Madden authored numerous texts on accounting, currency, mortgage banking, and other business practices. He was the major figure in developing the modern, professional procurement process. Accounting historian Julia Grant names him as one of the "fathers of modern accounting".

On November 1, 1929, Madden became the third president of Alexander Hamilton Institute, a distance education business course; he remained in that position until 1935. During the 1930s, Madden partnered with Sing Sing prison's warden Lewis E. Lawes to teach inmates at the prison in Ossining, New York, getting his faculty at NYU to volunteer to provide lectures. Madden said, "This idea is a mighty fine one, especially at this time. There are many men here who would not have been here five years ago. They committed no strange offenses. They merely carried on the business practices they had been used to. But these practices, with the advent of Depression, became criminal."

Madden provided procurement training to the military during World War II. In 1943, Madden took a three-month leave of absence from teaching at NYU to work as the director of personnel for the movie theater chain Loew's, Inc., continuing as a consultant for the company until he died.

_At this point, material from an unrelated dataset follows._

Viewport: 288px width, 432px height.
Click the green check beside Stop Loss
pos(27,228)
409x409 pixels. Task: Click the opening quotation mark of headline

Madden was the president of the American Association of University Instructors in Accounting in 1921. He founded the Institute of International Finance in 1926 and became its director in November 1927. He was president of the International Accountants Society from 1928 until he died in 1948. He was also a public governor of the New York Curb Exchange. Madden belonged to the American Economic Association, the Merchants Association of New York City, the National Association of Cost Accountants, and the Pan American Society.

== Honors ==
Madden received an honorary M.A. from the College of Holy Cross in 1921. He was awarded the Commander of Order of the Crown of Romania and a Commander of the Order of Leopold II from Belgium. The John T. Madden Memorial Award at NYU's Stern School of Business was named in his honor.

== Personal life ==
Madden married Anna Marie Callahan of Worcester, Massachusetts, on September 3, 1912. They lived in Orange, New Jersey and had four daughters, before she died on August 3, 1933. Madden married Ann Corrigan of Newark, New Jersey on January 25, 1941. They had homes in New York City and Newark, New Jersey.

Madden was president of Theta Nu Epsilon from 1926 to 1932, and again (of the splintered TNE) from 1935 to 1946. He was president of Beta Alpha Psi, the finance, accounting, and information systems fraternity from 1930 to 1932. He was elected president of Alpha Kappa Psi in 1919 and again in 1920.

Madden died on July 2, 1948, at his home in New York City at the age of 65 years. More than 1,000 people attended a mass for Madden at St. Patrick's Cathedral on July 6. New York University's School of Commerce cancelled classes on July 6 in his honor.